Mallarmé dizia que a vida é um lance de dados. Na verdade, não sei se ele falava da vida. Talvez falasse de tudo. Tudo é um lance de dados. Tudo é por acaso. Cada passo do percurso. Cada página do tempo. Cada volta de cada elétron de cada átomo. Tudo, em cada instante, é resultado da sorte. Ou do azar. Mallarmé falava de tudo. Além do acaso, não há nada.
– Caótica! – vocês me apontarão os dedos acusadores.
Sim, eu sei, nós temos Deus. E Deus, diria Einstein, não joga dados. Talvez seja isso: na crosta de uma pedrinha perdida no universo surgiu a vida e o homem e a consciência de si e de ser no mundo. Esse acidente absolutamente pontual no tempo e no espaço talvez não seja casual. Talvez tenha sido Deus, de fato: “ali, naquela irrisória pedrinha durante um instante absolutamente ínfimo se comparado à eternidade”, disse o Criador, “viverá Cecília”. Deus é uma ideia reconfortante. Mas ela pode soar um pouco ingênua.

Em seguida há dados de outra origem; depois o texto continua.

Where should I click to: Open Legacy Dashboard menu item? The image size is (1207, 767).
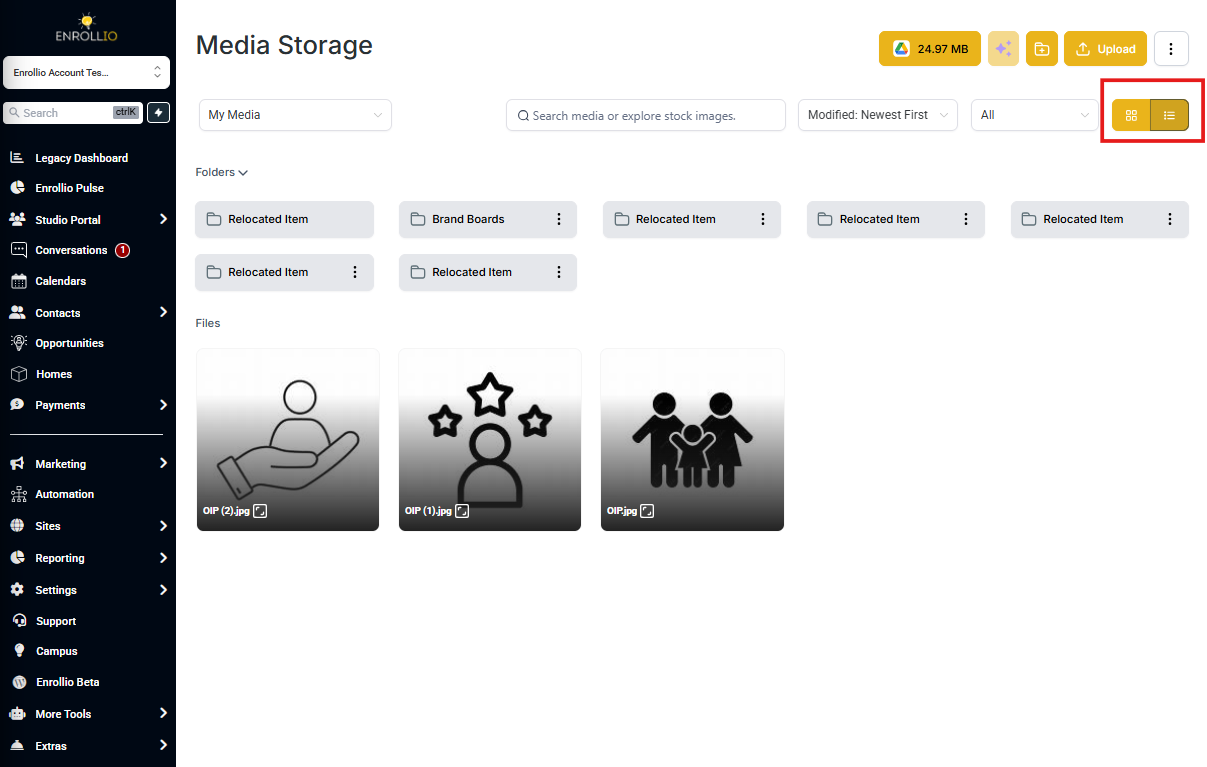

– Caótica, sim – respondo – e não há o que eu possa fazer quanto a isso.
Não adianta: por mais que eu creia, não posso descartar a possibilidade de que qualquer coisa – inclusive aquilo que ainda não conheço – aconteça no instante seguinte. Posso inspirar pólens da pitangueira. Ou conhecer um novo amor. Ou empacotar num enfarto. Posso inclusive acordar do transe em que sempre vivi. E todos acordarmos. E surgir uma nova aurora no meio da tarde de sexta.
Nesta sexta, 13 de agosto, há quem tema o azar. Entendo o temor dessas pessoas: elas se dão conta, precisamente nesta data, de que estão sujeitas ao acaso – e então se sentem inseguras. Não estão erradas. Errado é acreditar que essa insegurança se restringe a esta sexta. Errado é não ver que estamos sempre sujeitos ao acaso.
Quanto a mim, gosto disso. Da incerteza. Do caos branco das pitangueiras em flor. Não me angustia o fato de estar sempre sujeita ao azar. Aprendi a conviver com essa infinita fragilidade. Tudo sempre pode acontecer. As piores tragédias. Os traumas mais profundos. O armagedon. Mas também êxtases ou milagres ou o momento mais feliz de toda a história. A mim, o que importa é sobretudo isto: as coisas que mais acontecem, simples e prosaicas, vêm sempre renovadas no fluxo do acaso. Cada pequeno gesto, cada beijo de paixão, cada sorriso de criança – tudo isso é uma dádiva. Afinal, tudo isso é um lance de dados. Um lance de sorte.
A maior dádiva é compreender que nesse fluxo do acaso, nessa infinita vazão do tempo-espaço entre as margens da existência, nesse universo em movimento de que falava o poema de Heráclito – aí eu existo. Nós existimos. Existe a consciência. É verdade que também isso – eu, nós, a consciência – muda e movimenta-se. Mas há algo que aí permanece. Algo que se distingue do fluxo eterno e total. Algo como uma peneira retendo as pepitas no rio. Eu, nós, a consciência: isso é a constelação que as pepitas formam a cada instante – e sobretudo a peneira em que elas se enredam.
Uma hora a força do rio prevalece. Peneira, pepitas, tudo se perderá na vazão caótica da correnteza. Não importa. Terá existido a vida. Este fato é um lance da mais sublime e insondável sorte. Tão insondável que a razão jamais poderá explicar. Tão sublime que só pode ser obra de Deus.